- PROBLEM SET
(a) From the Hiroshima passage, transcribe the text starting with "Thank you for" and going on through "in his name.".
(b) List every word or phrase that the Hiroshima passage sets inside double quotation marks.
(c) Extend the Hiroshima passage, picking up after its final sentence.

- PAGE
= = = =

There exists in our society a widespread fear of judging that has nothing to do with the biblical “Judge not, that ye be not judged,” and if this fear speaks in terms of “casting the first stone,” it takes this word in vain.

What I wish to point out …… is how deep-seated the fear of passing judgment, of naming names, and of fixing blame – especially, alas, upon people in power and high position, dead or alive – must be.

This lecture provided a brilliant discussion of the issues of state crime and responsibility. More than half a century on, on May 27, 2016, U.S. President Barack Obama visited Hiroshima. There he addressed neither the crime of indiscriminate mass killing in the atomic bombing of Hiroshima and Nagasaki; nor the responsibility of the U.S. state for that crime against humanity that men from the U.S. government and military forces committed 71 years ago. It was not because of fear of passing judgment that the majority of citizens of Hiroshima and of Japan eagerly welcomed Obama’s 50-minute visit to ground zero and greeted with acclaim his 17-minute speech – a speech that contained no apology whatsoever for America’s actions. Simply put, the Japanese exhibited amnesia - a complete loss of memory about the real significance and gravity of the genocidal nuclear attack on tens of thousands of defenseless civilians. It was also amazing to observe the way that, with only a few exceptions, Japan’s entire media including the main local newspaper Chugoku Shimbun praised Obama’s courage in visiting Hiroshima to articulate his “dream” for the abolition of nuclear weapons.

For this inappropriately festive event 5,600 police officers were mobilized to maintain tight security in and around Peace Park. The visit reminds us of Emperor Hirohito’s first post-war visit to Hiroshima on December 7, 1947. Then, about 50,000 civilians - including many A-Bomb survivors - enthusiastically welcomed Hirohito at ground zero, singing the national anthem in unison. In response, Hirohito made a short and simple statement:

Thank you for your warm welcome. Today I feel satisfied, having seen the progress in the reconstruction of Hiroshima City. I sympathize with the misfortune that the citizens of Hiroshima suffered. You must contribute to world peace by building a peaceful Japan so that we Japanese do not waste the lives that victims have sacrificed.

Hirohito, apparently unapologetic, never mentioned his own responsibility for the “misfortune” and “sacrifice” that he as the Grand Marshall of the Japanese Imperial Forces caused Japanese citizens as a consequence of the 15 year long war, conducted in his name.

= = = =

- DATASET CONTENT
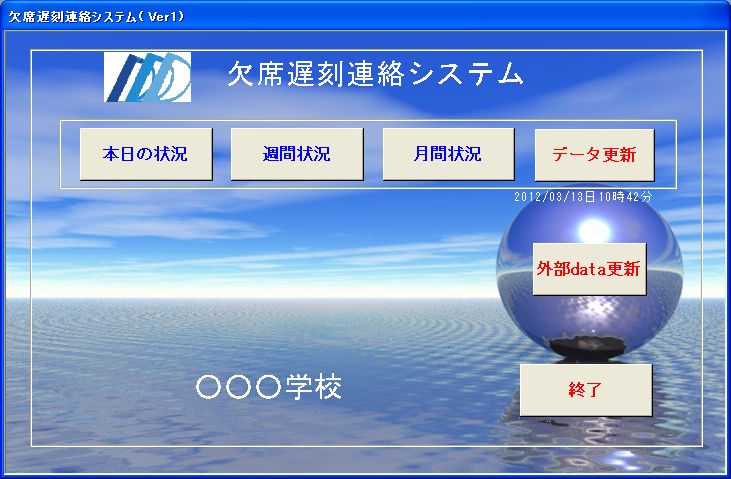
Task: Click the 学校 school name label
Action: tap(314, 388)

= = = =

- PER-TASK OUTPUTS
(a)
Thank you for your warm welcome. Today I feel satisfied, having seen the progress in the reconstruction of Hiroshima City. I sympathize with the misfortune that the citizens of Hiroshima suffered. You must contribute to world peace by building a peaceful Japan so that we Japanese do not waste the lives that victims have sacrificed.

Hirohito, apparently unapologetic, never mentioned his own responsibility for the “misfortune” and “sacrifice” that he as the Grand Marshall of the Japanese Imperial Forces caused Japanese citizens as a consequence of the 15 year long war, conducted in his name.

(b)
- Judge not, that ye be not judged
- casting the first stone
- dream
- misfortune
- sacrifice

(c)
As soon as Japan surrendered to the Allied nations on August 15, 1945, the Japanese government adopted a national doctrine, “National Acknowledgement of Japanese War Guilt”, claiming that, as far as Japan’s actions during the war were concerned, the entire nation was guilty. The real purpose of this doctrine was to obscure the facts about where the guilt actually lay, allowing wartime leaders, including Hirohito, to evade personal responsibility. In addition, Hirohito was falsely presented as a peace-loving victim of war who had been politically used and manipulated by a small group of militarists. In order to enhance this myth, between February 1946 and December 1947, Hirohito visited hundreds of cities and towns – with the notable exception of Okinawa - throughout Japan, meeting millions of ordinary citizens who had been his “subjects” until Japan’s new constitution was promulgated on November 3, 1946. As a consequence of this grand tour, the Japanese people perceived Hirohito as an archetypal war victim, a national symbol of war victimhood. Hiroshima was the last destination of this nation-wide tour. For the citizens of this city, including A-Bomb survivors, Hirohito was identified as a revered symbol of the suffering of war. Consequently, a feeling that might be called the “National Sentiment of Japanese War Victimhood” soon infiltrated the country, completely replacing the concept “National Acknowledgement of Japanese War Guilt.” As a result, all other Asian victims of Japanese war atrocities were excluded from the Japanese sense of war victimhood. For a long time, even Korean A-bomb victims were unacknowledged as casualties of the bombing.

Obama’s recent stopover in Hiroshima was as effective as Hirohito’s visit to that city had been in that it badly emasculated Japan’s anti-nuclear and peace movements. It also caused serious damage to Japan’s democracy. The aim of this short essay is to provide an analysis of the adverse impact on Japan of Obama’s visit, in particular his visit to Hiroshima. I will apply Hannah Arendt’s analysis of crime and responsibility as expounded in her two lectures, ‘Personal Responsibility Under Dictatorship’ and ‘Collective Responsibility.’*

Guilt as an attribute of an individual

Arendt described the victims of the holocaust as “innocent people who were not even potentially dangerous” to the Nazis, and claimed that they were killed “not for any reason of necessity but, on the contrary, even against all military and other utility considerations.” The same arguments can be applied to the victims of the atomic bombing. Citizens of Hiroshima and Nagasaki were “not even potentially dangerous” to the U.S. at that time, even though, as citizens of the nation conducting the war of aggression, they were not entirely “innocent”.

As has been well substantiated by a number of historians, the real aim of the U.S. in employing nuclear bombs against Japan was to demonstrate to the Soviet Union the mass-destructive power of the new weapon, and thus to discourage the Russians from embarking on war against Japan. As many military leaders in the U.S. forces thought at the time, strategically, to end the Asia-Pacific War, the use of a nuclear weapon was not remotely necessary. Rather than military or other reasons, the real motivation was political. Deployment of these bombs was undoubtedly a grave criminal act that violated international laws including the Hague Convention II of 1899; Hague Convention (IX) Concerning Bombardment by Naval Forces in Time of War of 1907; the Hague Rules of Aerial Warfare of 1923; and the 1925 Geneva Protocol. Of course, this indiscriminate mass killing of civilians was a crime against humanity.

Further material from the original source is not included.